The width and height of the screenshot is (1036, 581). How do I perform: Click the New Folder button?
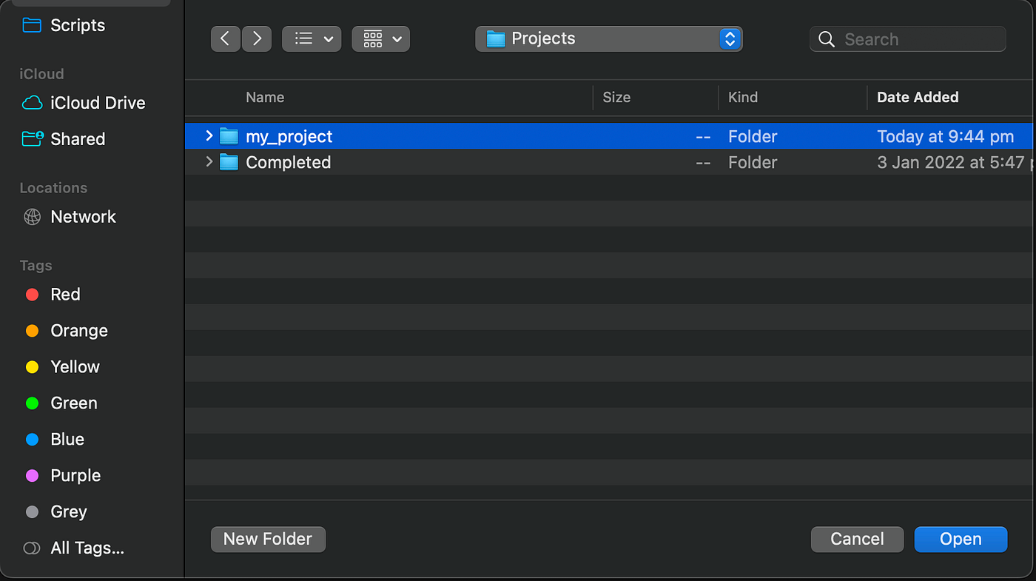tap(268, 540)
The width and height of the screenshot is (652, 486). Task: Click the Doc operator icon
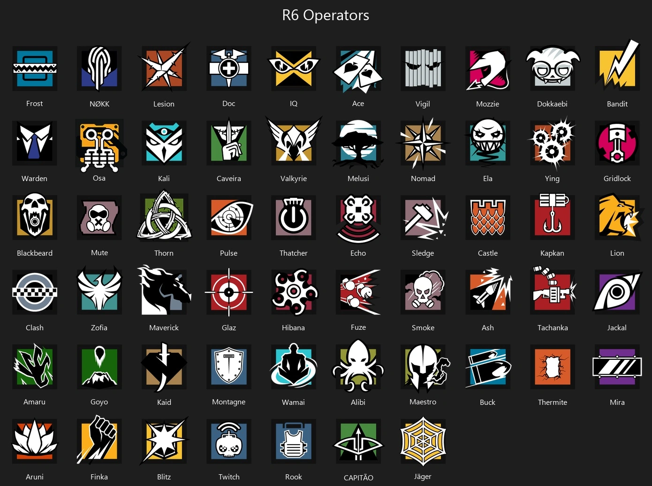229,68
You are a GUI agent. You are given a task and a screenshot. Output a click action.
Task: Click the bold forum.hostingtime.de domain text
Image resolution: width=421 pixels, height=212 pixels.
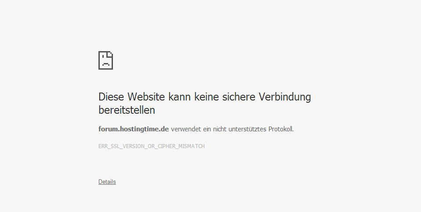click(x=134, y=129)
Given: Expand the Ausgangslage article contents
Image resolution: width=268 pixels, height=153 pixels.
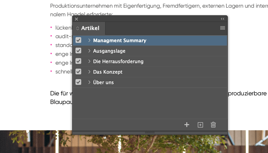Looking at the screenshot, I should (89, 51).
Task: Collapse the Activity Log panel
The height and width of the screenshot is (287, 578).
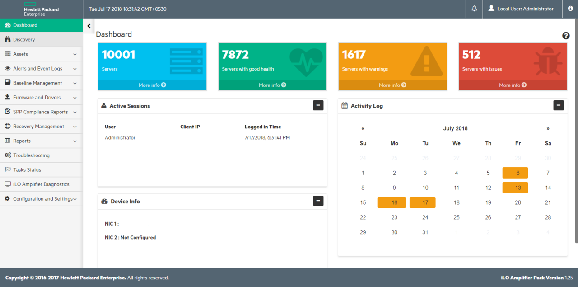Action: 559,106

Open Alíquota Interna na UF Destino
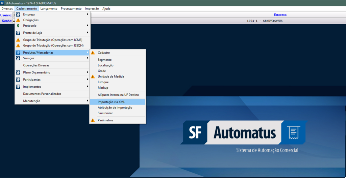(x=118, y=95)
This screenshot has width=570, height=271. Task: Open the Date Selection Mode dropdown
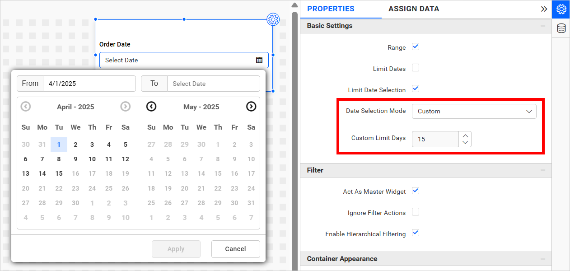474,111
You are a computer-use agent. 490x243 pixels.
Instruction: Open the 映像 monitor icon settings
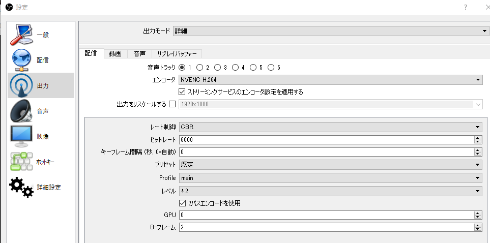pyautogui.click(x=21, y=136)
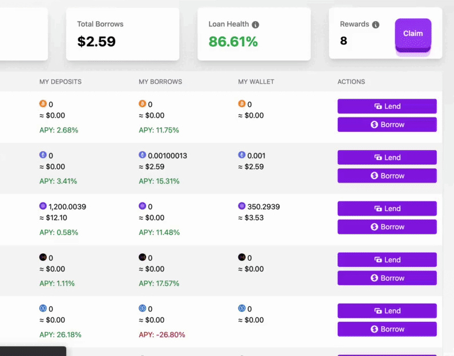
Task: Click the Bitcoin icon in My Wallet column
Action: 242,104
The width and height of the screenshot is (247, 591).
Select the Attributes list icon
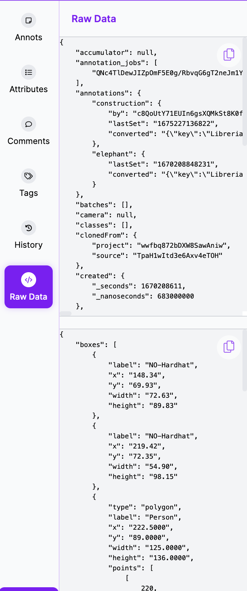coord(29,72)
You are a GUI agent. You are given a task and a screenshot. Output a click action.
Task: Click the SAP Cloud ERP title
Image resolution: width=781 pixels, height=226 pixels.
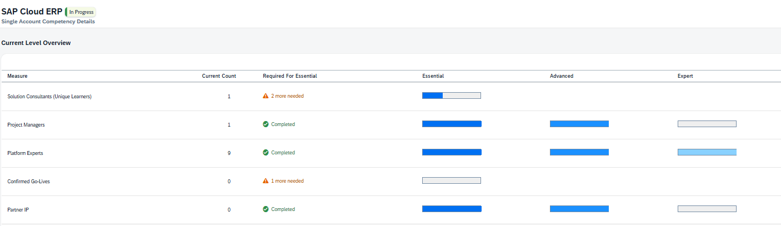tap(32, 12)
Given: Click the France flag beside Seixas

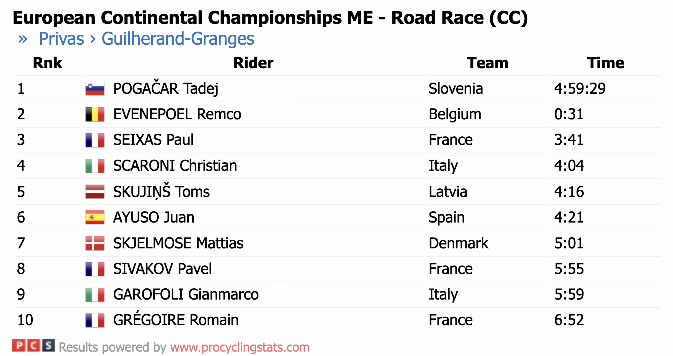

· · · · ·

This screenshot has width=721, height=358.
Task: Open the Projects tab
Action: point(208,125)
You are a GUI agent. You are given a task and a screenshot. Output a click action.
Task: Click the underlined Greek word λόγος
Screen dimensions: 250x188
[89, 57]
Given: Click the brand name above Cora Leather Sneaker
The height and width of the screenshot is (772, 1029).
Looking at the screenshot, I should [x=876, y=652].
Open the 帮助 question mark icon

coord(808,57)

· · · · ·

=== Prompt ===
Put the lines into a numbered list, starting with the line containing "The width and height of the screenshot is (1036, 581)." and going on through the line containing "Given: Click the France flag beside Seixas". Drop any blank lines and leave out the pictures.

=== Solution to this task ===
1. The width and height of the screenshot is (1036, 581). How do I perform: Click the New Folder button?
2. tap(268, 540)
3. The width and height of the screenshot is (652, 486). Task: Click the Doc operator icon
4. 229,68
5. You are a GUI agent. You are given a task and a screenshot. Output a click action.
6. Task: Click the bold forum.hostingtime.de domain text
7. Image resolution: width=421 pixels, height=212 pixels.
8. click(x=134, y=129)
9. Given: Expand the Ausgangslage article contents
10. Image resolution: width=268 pixels, height=153 pixels.
11. Looking at the screenshot, I should (89, 51).
12. Task: Collapse the Activity Log panel
13. The height and width of the screenshot is (287, 578).
14. Action: 559,106
15. Open Alíquota Interna na UF Destino
16. (x=118, y=95)
17. This screenshot has width=570, height=271. Task: Open the Date Selection Mode dropdown
18. 474,111
19. You are a computer-use agent. 490x243 pixels.
20. Instruction: Open the 映像 monitor icon settings
21. pyautogui.click(x=21, y=136)
22. Task: Click the Bitcoin icon in My Wallet column
23. Action: 242,104
24. The width and height of the screenshot is (247, 591).
25. Select the Attributes list icon
26. coord(29,72)
27. You are a GUI agent. You are given a task and a screenshot. Output a click action.
28. Task: Click the SAP Cloud ERP title
29. Image resolution: width=781 pixels, height=226 pixels.
30. tap(32, 12)
31. Given: Click the France flag beside Seixas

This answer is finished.